The contribution from the edge compliance to the contact stiffness of the fins was considered previously  on the basis of empirical derivation with respect to the half-space (also referred to as bulk) contact stiffnes of the consitutent material. This was done by reproducing correctly the load-dependence of the contact stiffness measured in the middle (far way from the edges) of the 90 nm fin, around the edges of the 90 nm wide fins, and across the 20 nm wide fins. All of the fits were performed for the same measurement parameters, namely loads up to 60 nN and AFM tip radius about 70 nm. It was found that all fits work well for the same edge compliance parameter, which confirms the correct usage of the empirical description for the contribution of the edge compliance to the contact stiffness of the structures. As mentioned above, the mathematical framework for frictionless adhesive contacts near the edge of a quarter-space was devloped elsewhere  and can be used to resolve the edge dependence observed in the contact stiffness measurements on the 90 nm wide fins. In this work, we focus exclusively on the BEM analysis of the contact stiffness measurements across the 20 nm fins, with edge compliance contributions from both edges of the fin. In contrast to the 90 wide fins, the 20 nm wide fins exhibit almost homogeneous material properties across their widths [13, 18]. This is due to the fact that plasma induced changes during processing occur over a length scale of 10–20 nm, namely these changes in structure and material properties extend over the entire volume of the 20 nm wide fins. It is worth pointing out that once the edge compliance is properly accounted for to the measured contact stiffness of the fins, the determined elastic modulus does reflect the increase in stiffness sustained by material during processing, which is about three to four times bigger than that of the blanket films [13, 18].
The Matrix Formulation
The matrices M are calculated from the Love’s solution  for the given geometrical dimensions of the fin and chosen discretization mesh. These are used back in the equations (11)–(13) to calculate the equivalent load distributions pHC, pVL, and pVR for a given applied load p on the top of the fin. The equivalent loads can then be used to calculate the stresses and deformations that they generate within their half-spaces.

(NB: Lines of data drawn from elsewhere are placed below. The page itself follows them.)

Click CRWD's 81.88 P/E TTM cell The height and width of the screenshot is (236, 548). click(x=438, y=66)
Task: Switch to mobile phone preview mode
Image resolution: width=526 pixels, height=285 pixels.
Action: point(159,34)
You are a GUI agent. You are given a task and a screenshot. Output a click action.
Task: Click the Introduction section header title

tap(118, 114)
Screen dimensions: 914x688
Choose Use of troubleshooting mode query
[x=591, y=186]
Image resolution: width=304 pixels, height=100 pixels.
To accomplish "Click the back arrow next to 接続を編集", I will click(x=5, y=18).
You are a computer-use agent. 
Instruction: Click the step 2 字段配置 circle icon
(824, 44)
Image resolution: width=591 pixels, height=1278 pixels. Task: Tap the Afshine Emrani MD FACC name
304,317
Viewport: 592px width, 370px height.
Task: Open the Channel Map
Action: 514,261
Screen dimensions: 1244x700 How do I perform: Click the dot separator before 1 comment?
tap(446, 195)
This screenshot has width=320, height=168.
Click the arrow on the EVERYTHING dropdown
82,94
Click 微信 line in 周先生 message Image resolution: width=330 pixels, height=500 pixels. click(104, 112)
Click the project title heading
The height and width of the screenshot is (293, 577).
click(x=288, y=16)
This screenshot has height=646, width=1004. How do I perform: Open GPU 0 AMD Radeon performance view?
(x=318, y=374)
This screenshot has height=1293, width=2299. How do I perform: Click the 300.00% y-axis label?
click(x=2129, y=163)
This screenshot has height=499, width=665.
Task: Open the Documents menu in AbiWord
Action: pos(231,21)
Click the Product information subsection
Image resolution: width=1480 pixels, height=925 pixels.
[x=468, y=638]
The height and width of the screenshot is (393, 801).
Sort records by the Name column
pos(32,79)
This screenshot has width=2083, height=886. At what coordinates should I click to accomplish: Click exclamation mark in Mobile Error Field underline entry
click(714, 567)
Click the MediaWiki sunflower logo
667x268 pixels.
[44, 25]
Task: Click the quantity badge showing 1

The DC-FFT algorithm is fast and minimizes the errors that would otherwise be introduced by the non-periodic boundary conditions of a contact problem.
The Conjugate Gradient Method (CGM)
The programming details of the CGM algorithm as applied to non-adhesive and adhesive contacts on half-spaces can be found in the references mentioned above [33, 34, 38]. In addition to these, in the case of a contact nearby to free edges (one edge for contact on a quarter-space and two edges for contact on a fin), the contributions of the edge compliances need to be considered. As detailed in the previous section, this can be done by including contributions from the reflexive half-spaces in the matrix formulation for non-adhesive contacts on either a quarter-space or a fin [27, 28]. Based on these previous works, the matrix formulation of the CGM was extended to MD adhesive contacts on quarter-space  and is investigated here for MD adhesive contacts on fin geometries.
Results and Discussion
In the current matrix formulation, the CGM calculations for a MD adhesive contact between a spherical indenter and a fin were performed with a custom programming code in Mathematica 10.3 (Wolfram Research, 2015) . The discretization mesh used in calculations consisted of 128 × 128 × 128 points equally distributed over the 20 nm × 20 nm × 20 nm volume of the fin, with the y axis along one of the top-left edge of the fin and the x axis bisecting the top facet of the fin (refer to Fig. 2). The indents were considered along the x axis and normal to the xy plane. For a given load, the surface deformation and contact pressure distributions were calculated. The convergence of the numerical solution was defined when the load given by the calculated contact pressure distribution was within 1% of the considered load.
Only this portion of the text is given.